Assignment:
The data below holds a line containing "Image resolution: width=669, height=2576." and a line containing "[combobox] (541, 32)"; please quote exactly those two lines and every line between them, and nothing else.

Exercise materials:

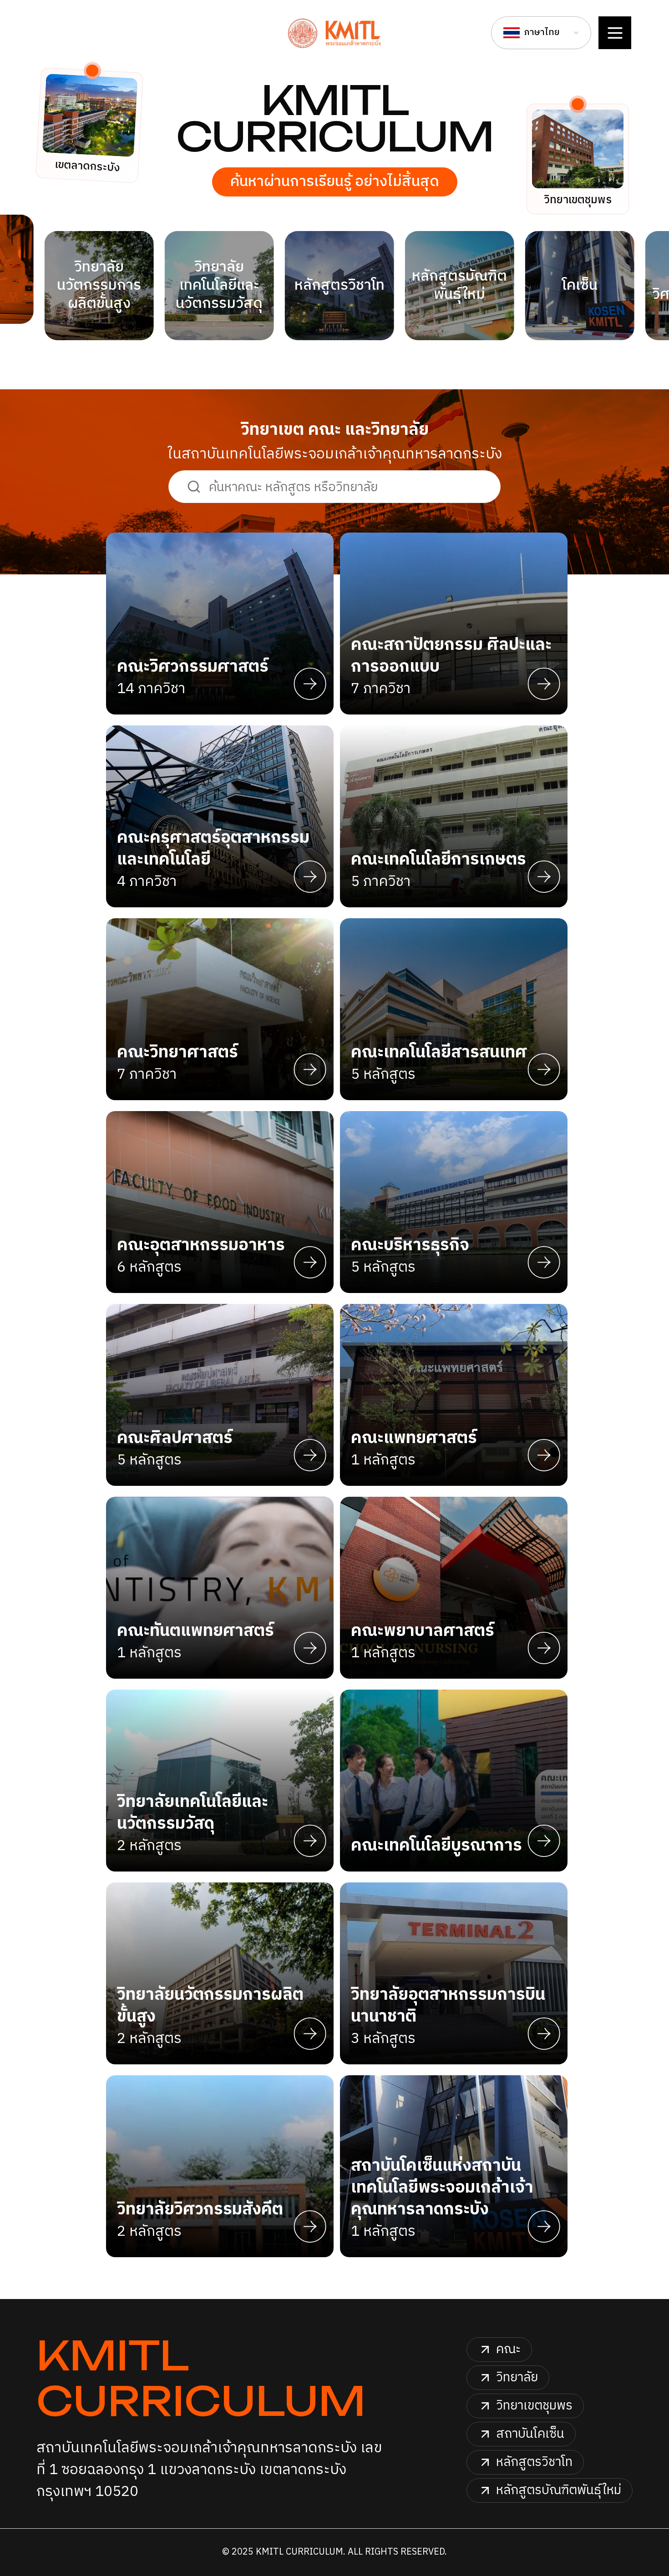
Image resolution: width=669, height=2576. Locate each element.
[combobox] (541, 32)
---
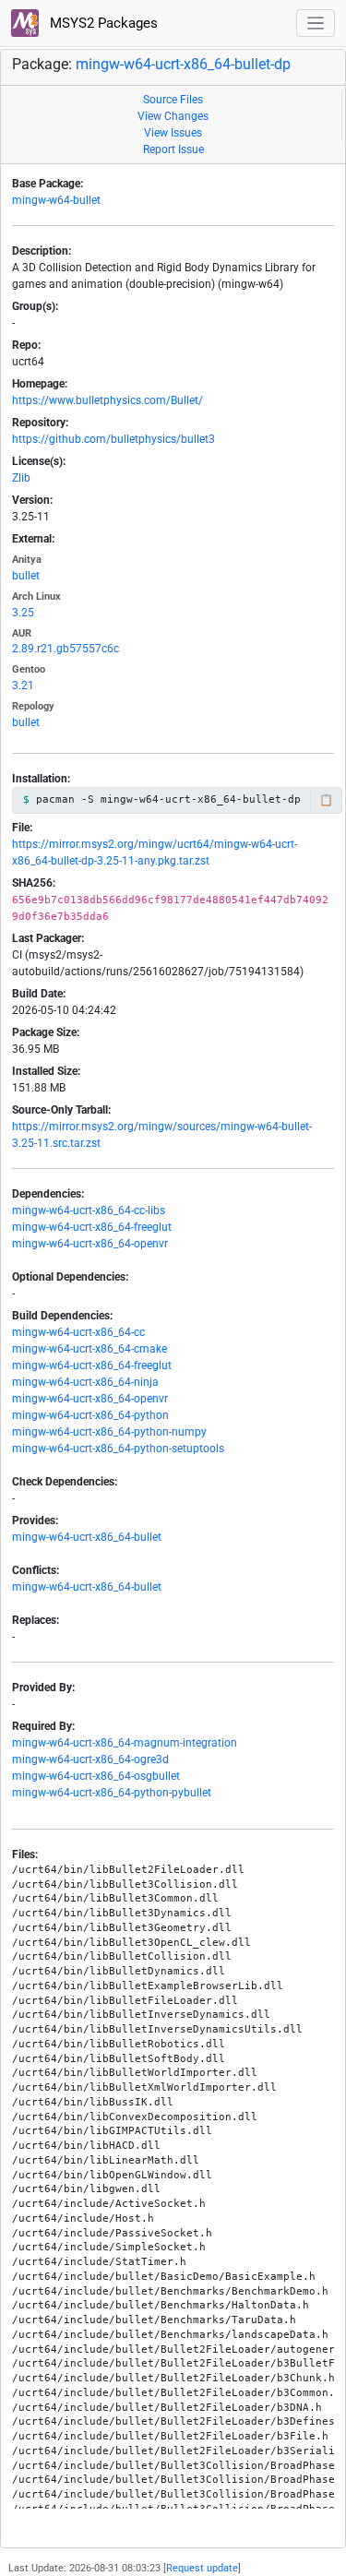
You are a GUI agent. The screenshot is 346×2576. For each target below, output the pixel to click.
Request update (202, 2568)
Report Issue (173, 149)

Answer space:
Image resolution: width=669, height=2576. Locate each element.
[combobox] (541, 32)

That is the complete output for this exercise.